侮るな東京の山 新編 奥多摩山岳救助隊日誌

著:金 邦夫
発行:山と溪谷社
価格:1100円(税込)

 

タイトルのとおり、東京の山は侮られがちなのだろう。よく界隈の山岳関係者がヘッドランプも持たない登山者に対して苦言を呈している。本書は1966年に警官となり、2013年まで各種救助隊を歴任してきた金氏による遭難救助の実録記である。金氏の著作3冊を再編集したもので、その結果300ページを超えるボリュームとなった。

舞台は金氏が担当していた奥多摩周辺で、標高は最高でも2000mくらい。日本アルプスの3000m峰などと比べると標高は低い。だが実際は多くの人が遭難して亡くなったり、遺体も見つからなかったりする。奥多摩の山は意外と厳しいのだ。まさに侮るな、である。

登場する山名や地名は、奥多摩に通っている登山者ならピンとくるものばかり。

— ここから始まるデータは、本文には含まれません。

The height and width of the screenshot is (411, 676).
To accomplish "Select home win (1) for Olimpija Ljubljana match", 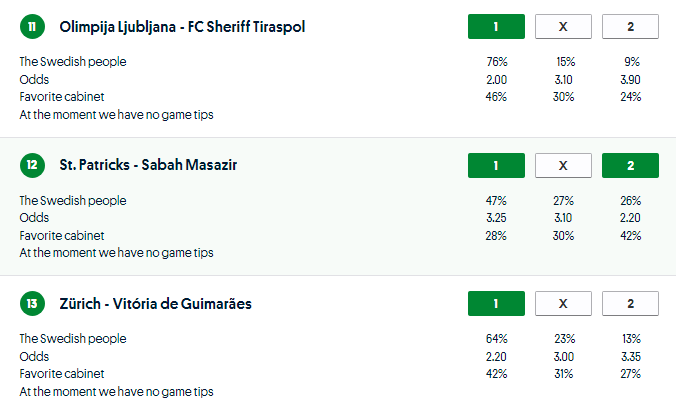I will (496, 26).

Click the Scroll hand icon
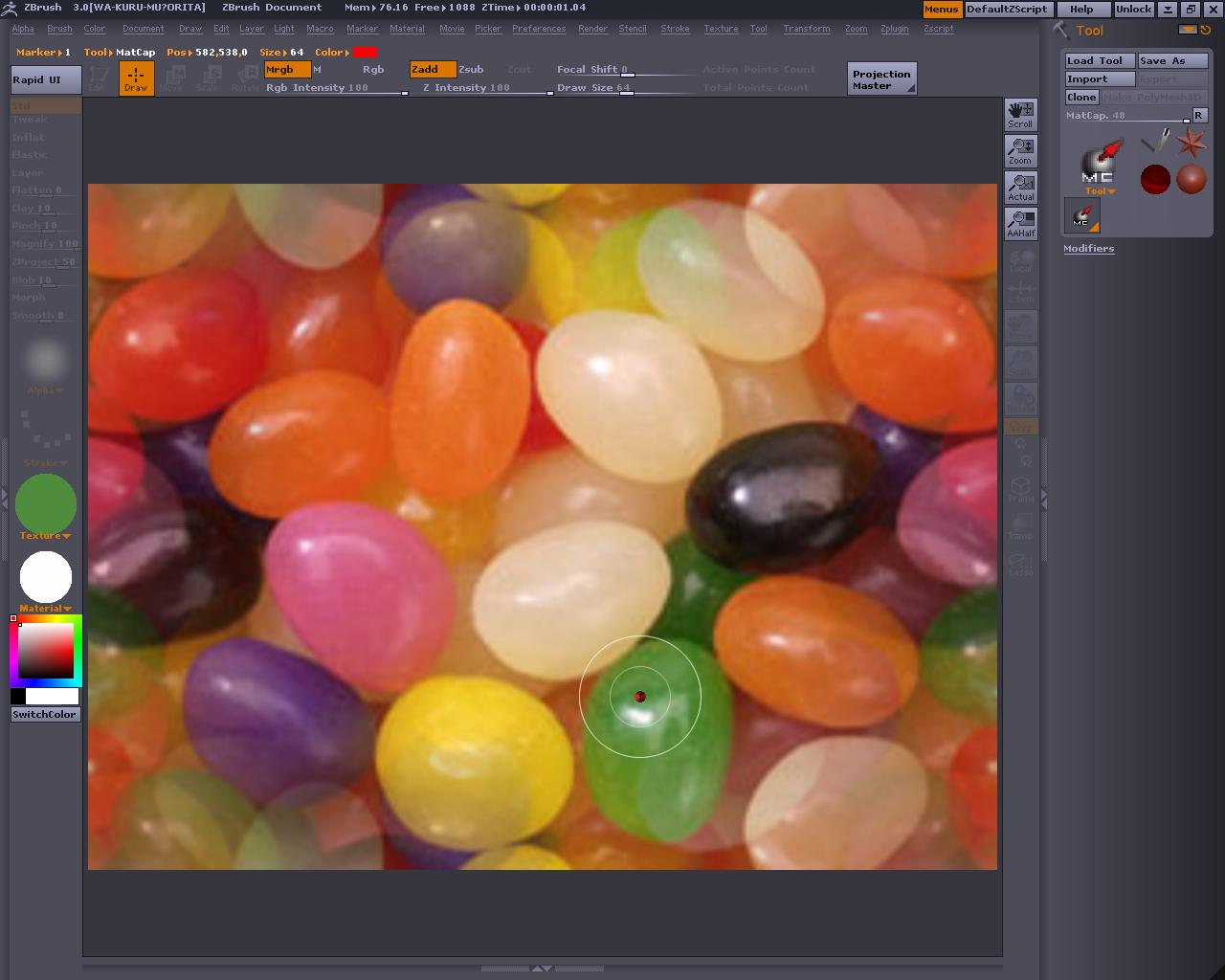coord(1020,114)
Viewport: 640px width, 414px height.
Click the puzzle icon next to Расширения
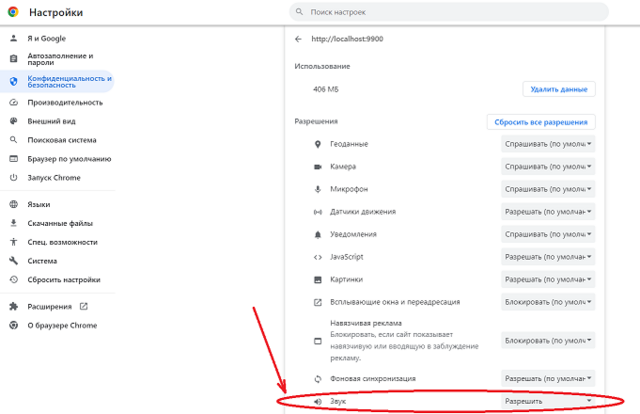click(13, 306)
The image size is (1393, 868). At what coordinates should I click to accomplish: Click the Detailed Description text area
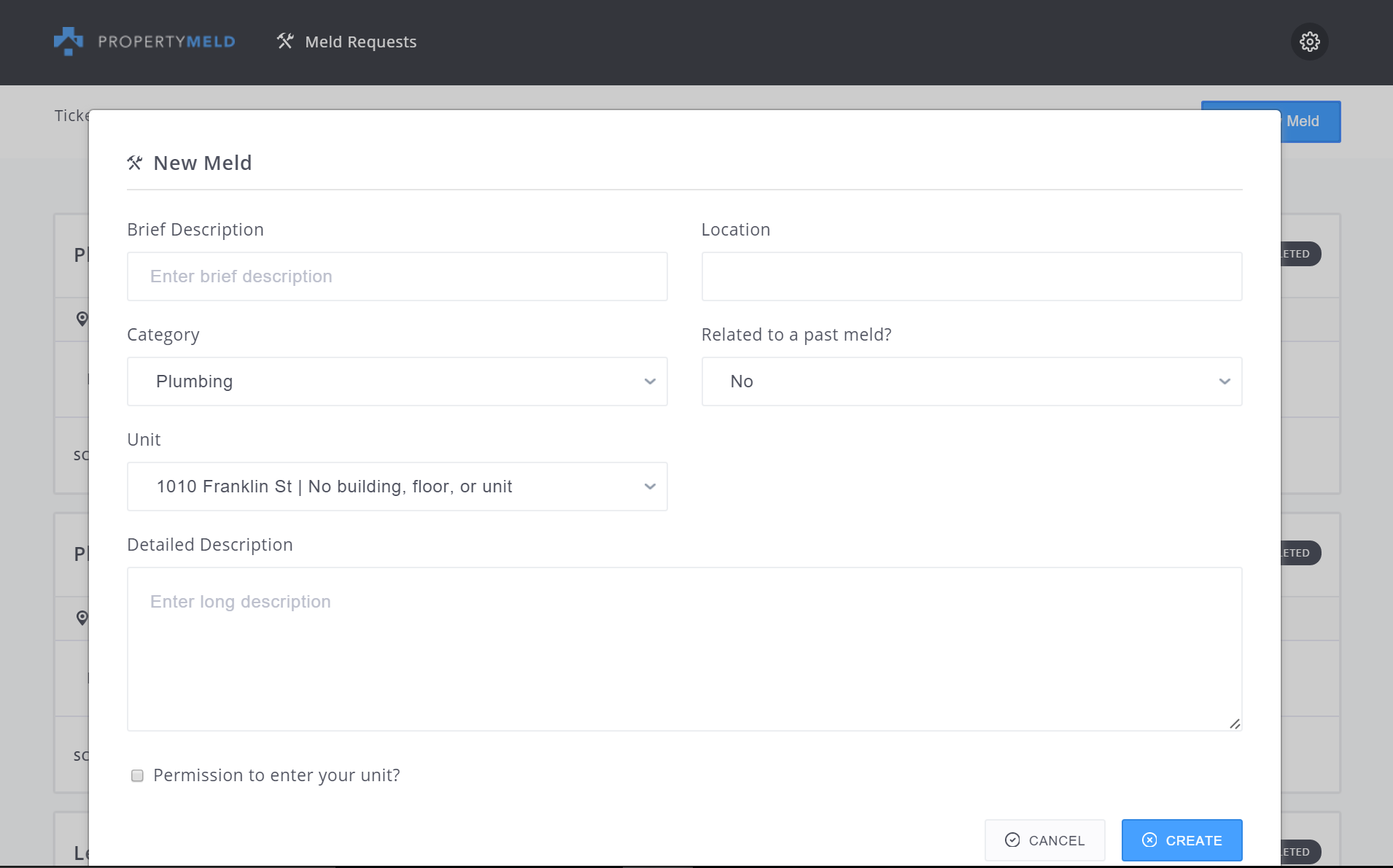pos(683,649)
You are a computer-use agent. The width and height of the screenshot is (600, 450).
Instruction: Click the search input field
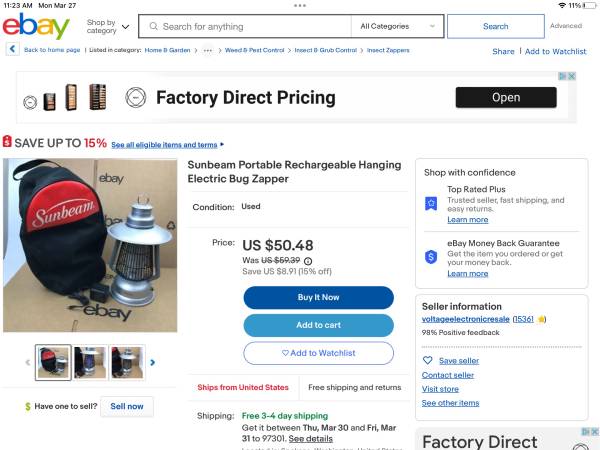250,26
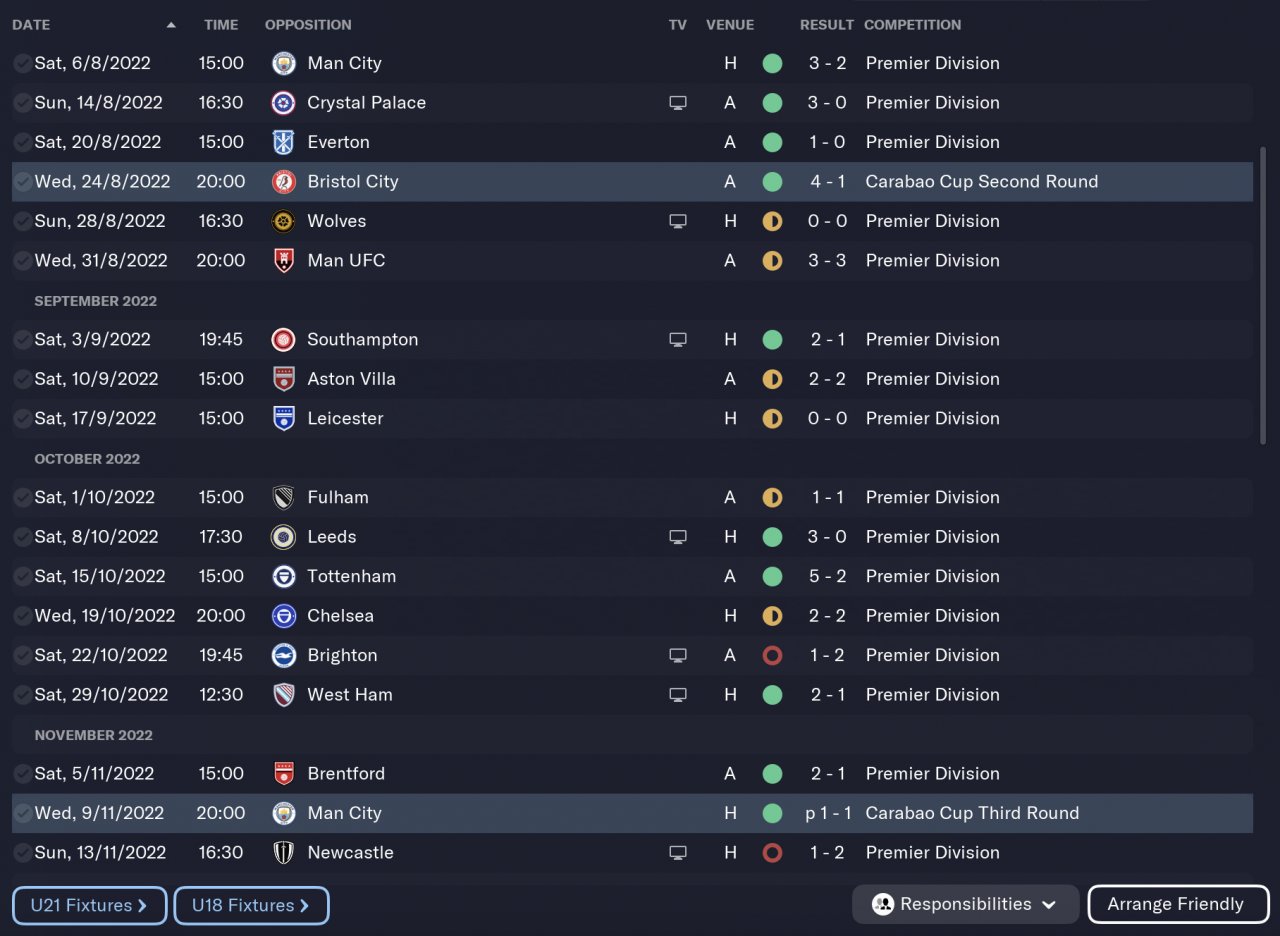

そんな場所でこれほど多くの遭難が起きているのかと、驚く読者も多いだろう。ぜひ地図を片手に読んでほしい。

そんなことまで!?と驚くのが「その他」の章だ。山中での危険ドラッグキャンプの末路や、奥多摩の山賊とその捜査について克明に描かれている。刑事ドラマを見ているようでハラハラした。

登山者の安全を、いかに警察や消防、民間救助隊が支えてきたのかぜひ読んで知っていただきたい。

 

評者=松本圭司

まつもと・けいじ/ライター、アプリ作家。道迷い遭難をなくしたいという理念で地図アプリ「ジオグラフィカ」を開発。